Quite by accident, ‘Enough Said’ offers a fitting tribute to the late James Gandolfini
By T. T. Stern-Enzi
Writer-director Nicole Holofcener’s latest film, “Enough Said,” arrives burdened with the sad realization that it features one of the final recorded performances of James Gandolfini, but what we would be wise to focus on is the cause for celebration contained in that performance.
“Enough Said” is the story of Eva (Emmy Award-winner Julia Louis-Dreyfus), a divorced freelance massage therapist who, while stepping out of her quiet comfort zone, meets two people at a party. Albert (Gandolfini), a hulking slob who is not exactly her type, slowly sneaks past her defenses, in part because each of them is struggling over the impending departure of their daughters for college. Marianne (Catherine Keener) is a holistically-driven poet who becomes a new client. She seemingly has it all together and inspires Eva to seek something better for herself. Unfortunately, Albert and Marianne are exes, which forces Eva to question her judgment and her growing fondness for Albert.
From an emotional perspective, Holofcener traverses the same territory as Lisa Cholodenko’s “The Kids Are All Right,” – minus the same-sex dynamic that only added a spicy accent to the complex relationship drama – which she’s been doing throughout her career. Holofcener is a New York artist, plainly rooted in the neuroses of human interpersonal interaction and the philosophical questions from the larger society that intrude on the smaller scale. I remember the low-key wanderings of “Walking and Talking” from 1996, with a woman (Keener) stressing over drama with her best friend (Anne Heche) and her cat being diagnosed with cancer. Coping with issues was and remains a fascination for Holofcener’s characters. Self-esteem and body issues take center stage in “Lovely & Amazing,” which has a devastating nude scene with a would-be actress (Emily Mortimer) facing the glare of her lover (Dermot Mulroney).
Grace and acceptance do not come easily with age in Holofcener’s world. Insecurity makes sure of that. Albert and Eva are two peas in a pod when it comes to their relationships with their daughters. The offspring serve as lifelines for these single parents, a last straw-like tether that each fears will break, leaving them alone and without love. Eva’s the focus of our attention; it is her story, but there is something far more compelling in Albert’s experience. We rarely see how fathers cope with their children’s transitions into adulthood, especially a single father.
Holofcener has tapped a seriocomic dramatic vein, similar to Woody Allen, although here it is one that works less because of the inherent humor in the mix, but due to the quiet and unassuming work of her actors, led, in no small part, by Gandolfini. Here, we get a fully realized male character, ripe with vulnerability and more humanity than we’re used to, but Gandolfini makes it seem like a common everyday occurrence. His Albert is a hero, a true Everyman; able to embrace himself, warts and all, with the kind of love he’s looking for in another. Eva becomes an even stronger stand-in for the audience as she interacts with Albert, because she is obviously unprepared for a man like Albert.

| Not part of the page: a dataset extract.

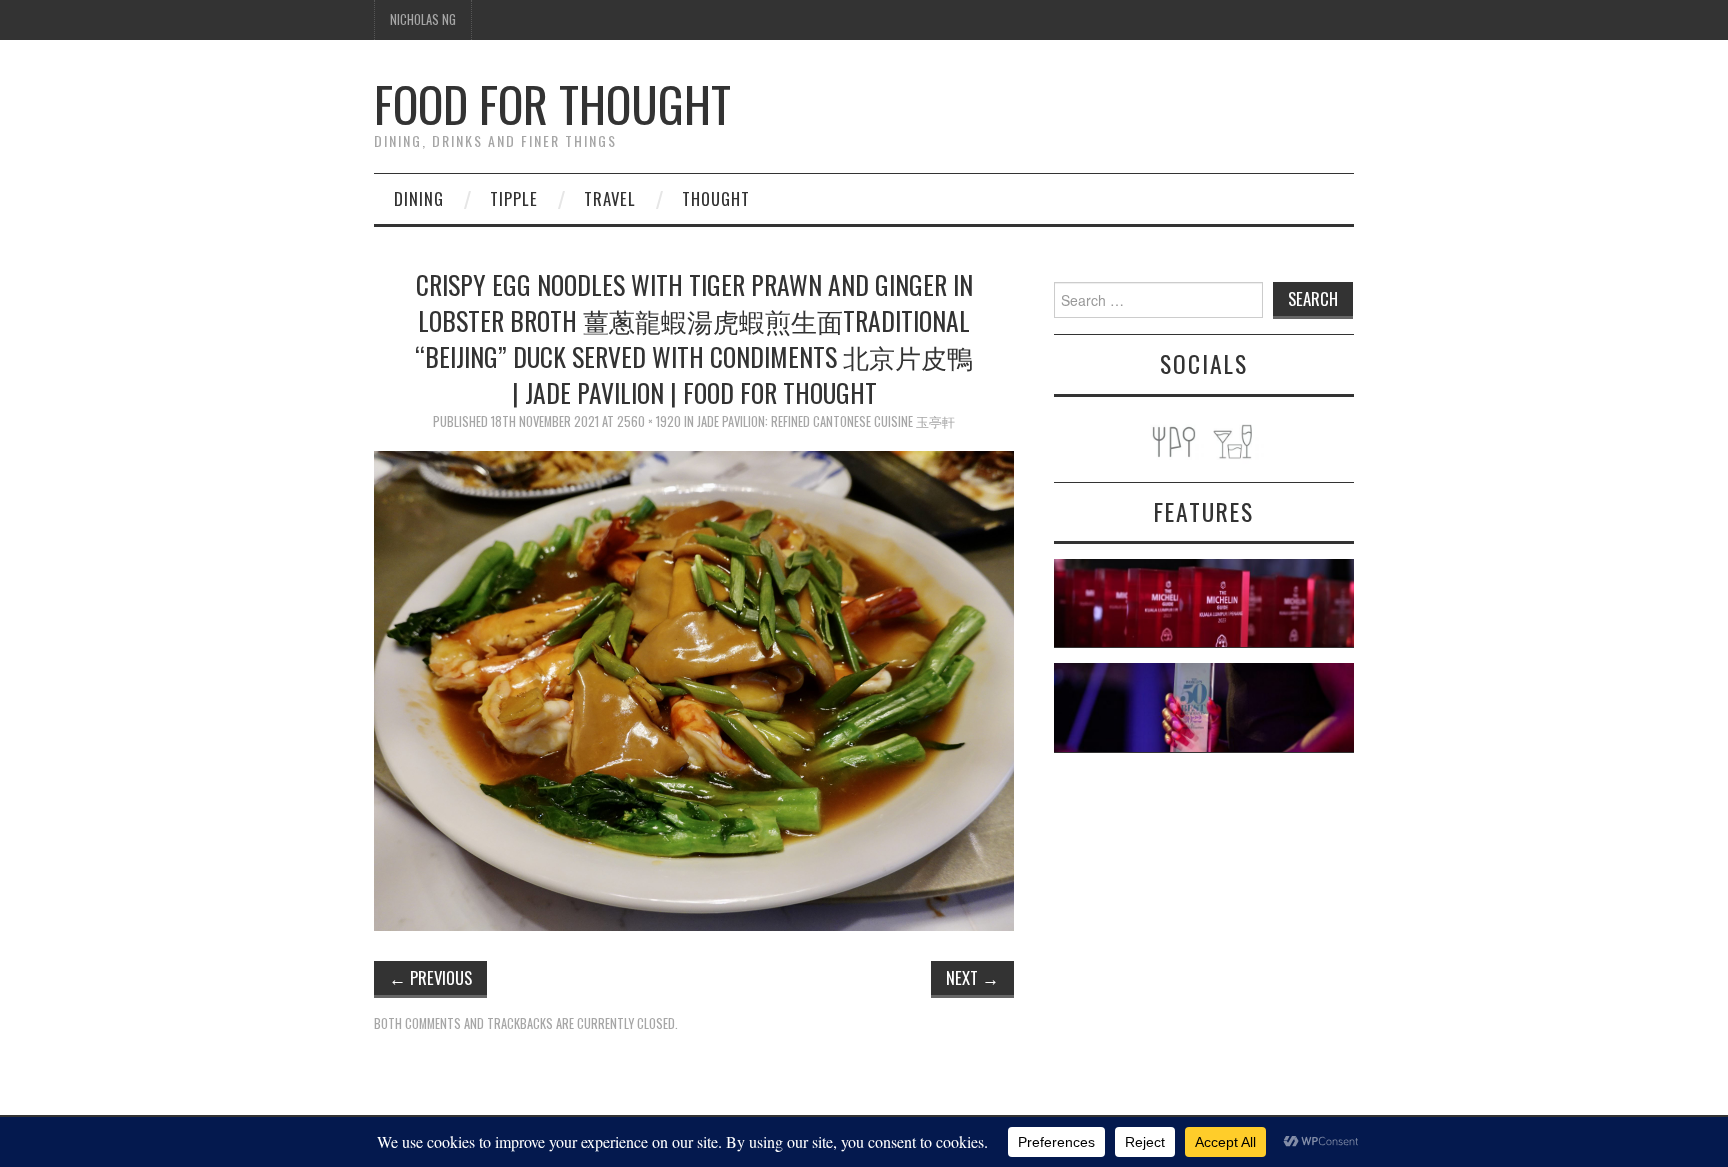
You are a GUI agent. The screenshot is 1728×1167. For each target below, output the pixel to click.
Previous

Watching “Enough Said” planted a seed of longing in me that might only come to fruition if I could settle in and watch the film once a week for the rest of my life, so that I could savor this little-seen side of this truly great character actor. It would be worth sacrificing all of those Tony Soprano moments to have just this reminder of what might have been. If only filmmakers would be daring enough to embrace this model. Imagine a new breed of not mere superheroes, but super men.